■ THE TASK:
Determine how many lines in the records below include the word "agent" and output that number alone.

■ SOURCE DATA:
● ● ● ● ●

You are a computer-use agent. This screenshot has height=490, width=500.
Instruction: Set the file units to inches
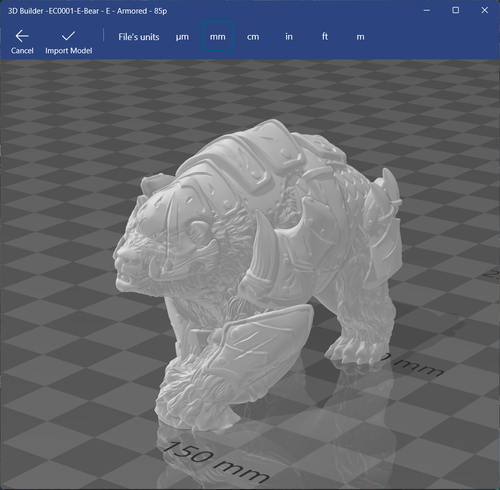click(x=289, y=36)
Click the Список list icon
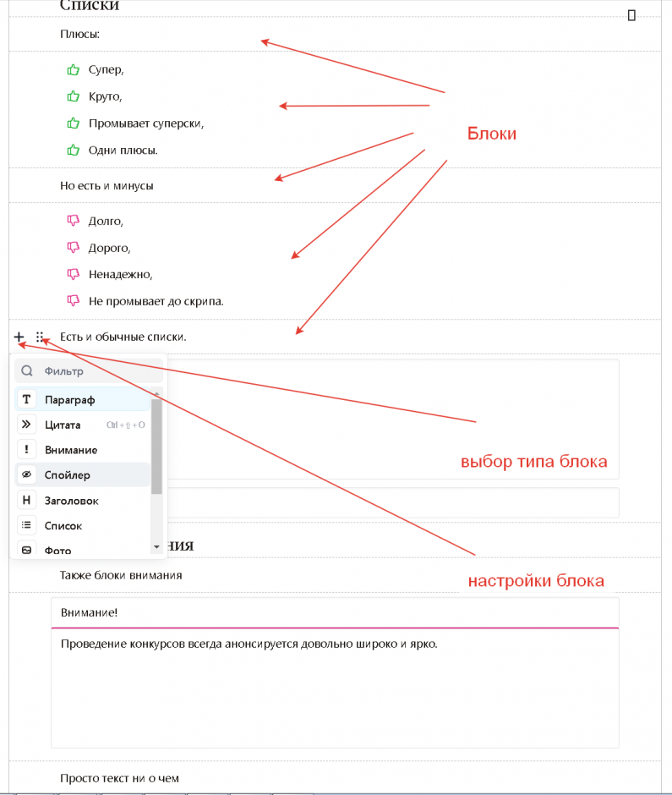The width and height of the screenshot is (672, 795). click(x=26, y=525)
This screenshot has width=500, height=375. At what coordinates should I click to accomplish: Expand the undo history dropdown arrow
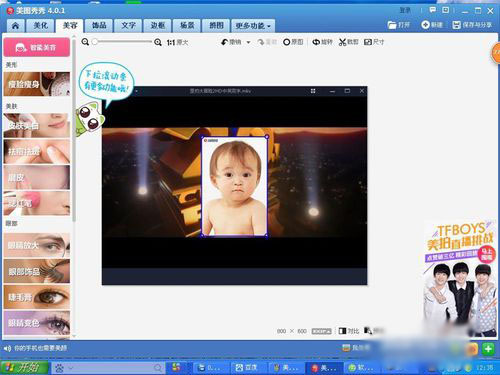click(248, 42)
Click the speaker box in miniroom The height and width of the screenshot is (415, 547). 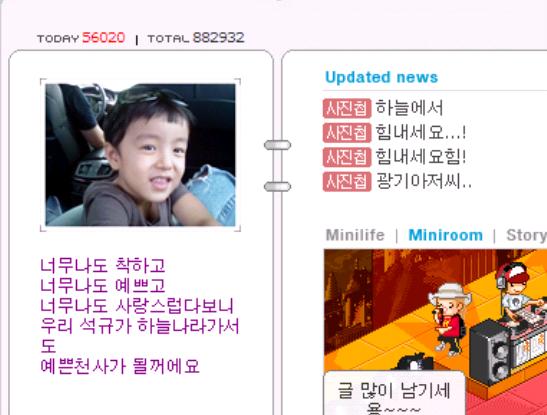coord(489,352)
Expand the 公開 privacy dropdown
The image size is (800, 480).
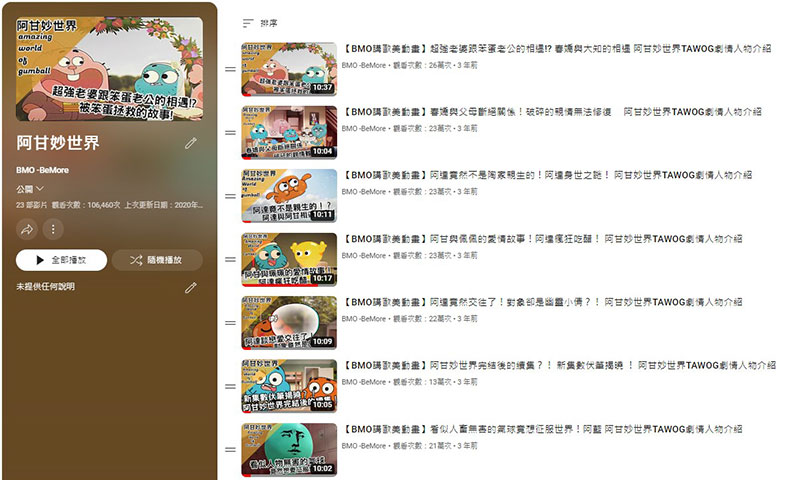(x=30, y=189)
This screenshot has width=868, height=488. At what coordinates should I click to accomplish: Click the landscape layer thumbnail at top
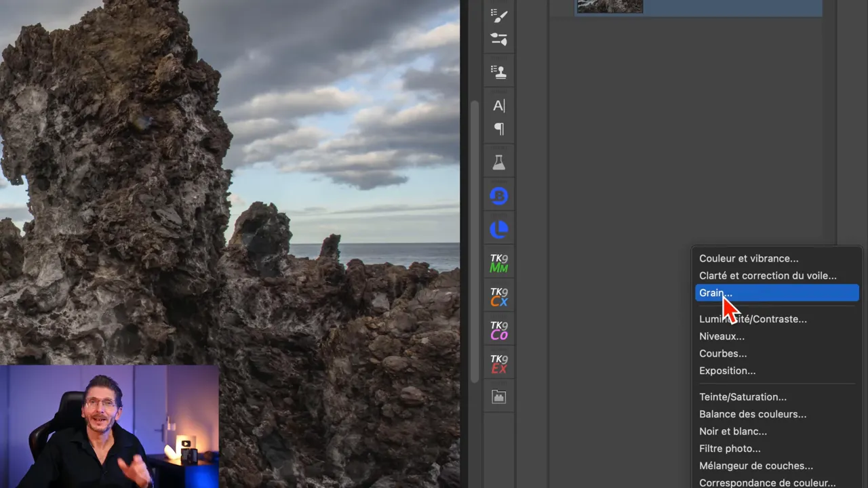click(609, 7)
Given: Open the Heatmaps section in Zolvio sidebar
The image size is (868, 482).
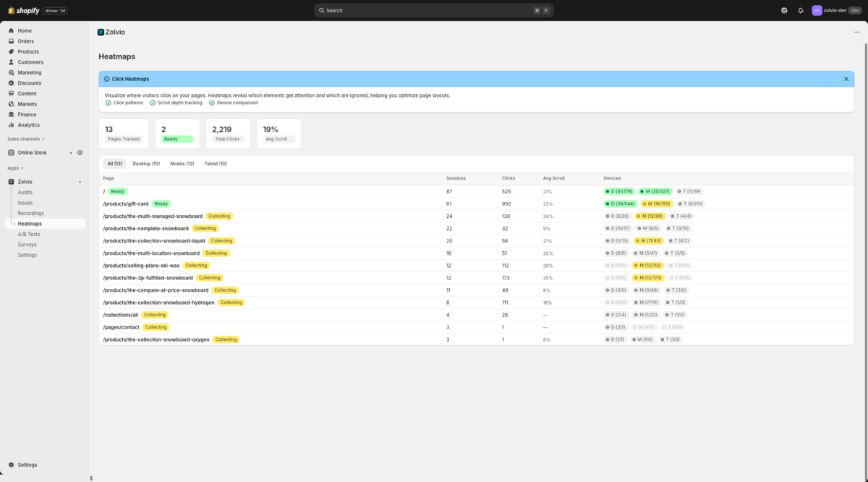Looking at the screenshot, I should click(x=29, y=223).
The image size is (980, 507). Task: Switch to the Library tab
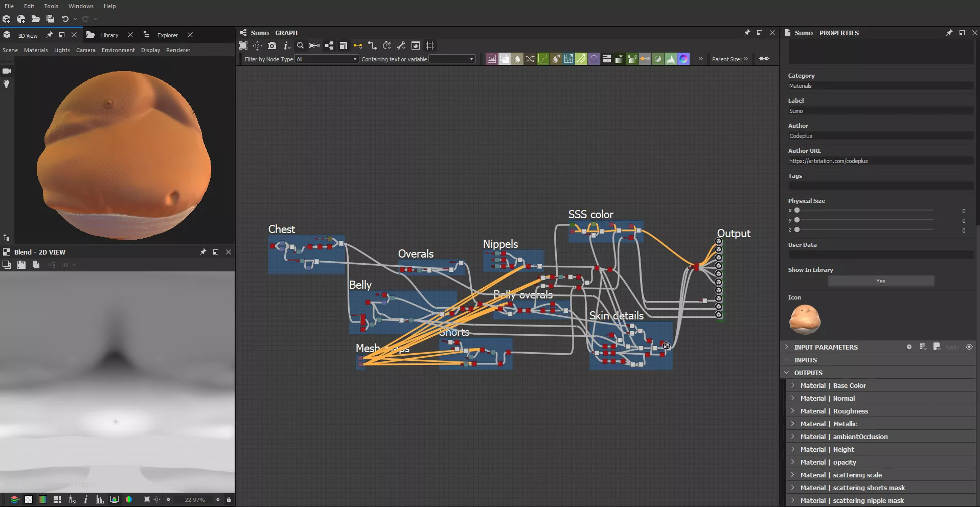point(109,35)
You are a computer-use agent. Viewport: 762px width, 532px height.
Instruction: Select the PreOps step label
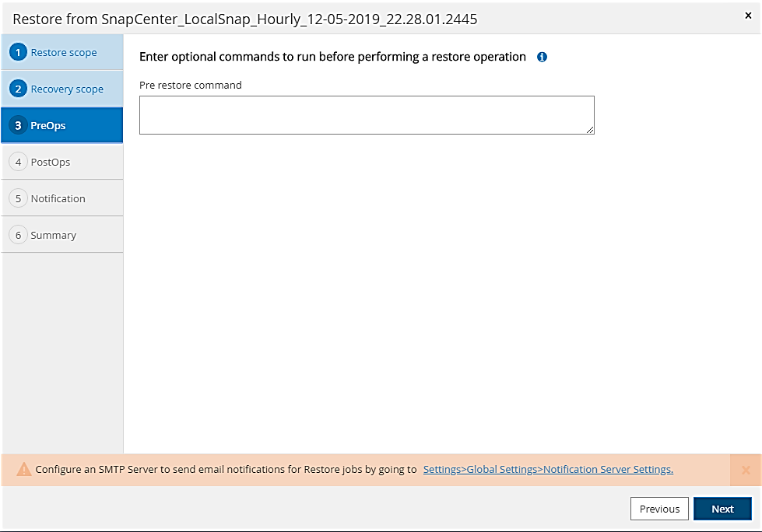48,126
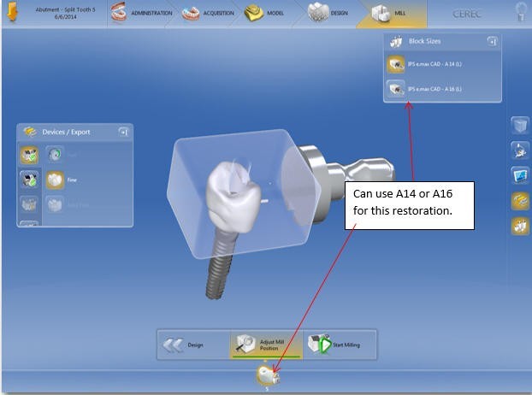Select the view options cube icon
Viewport: 532px width, 395px height.
pos(520,125)
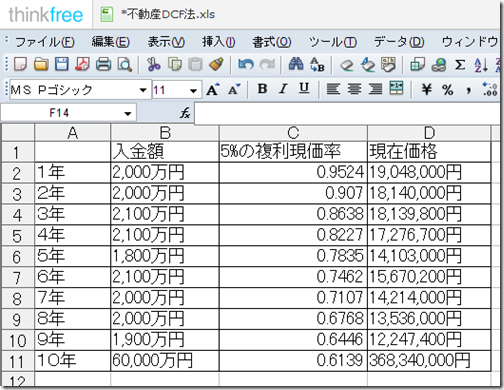Open Find with binoculars icon
Viewport: 504px width, 390px height.
[x=296, y=64]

● ● ● ● ●

■ RESULT OF THE TASK:
2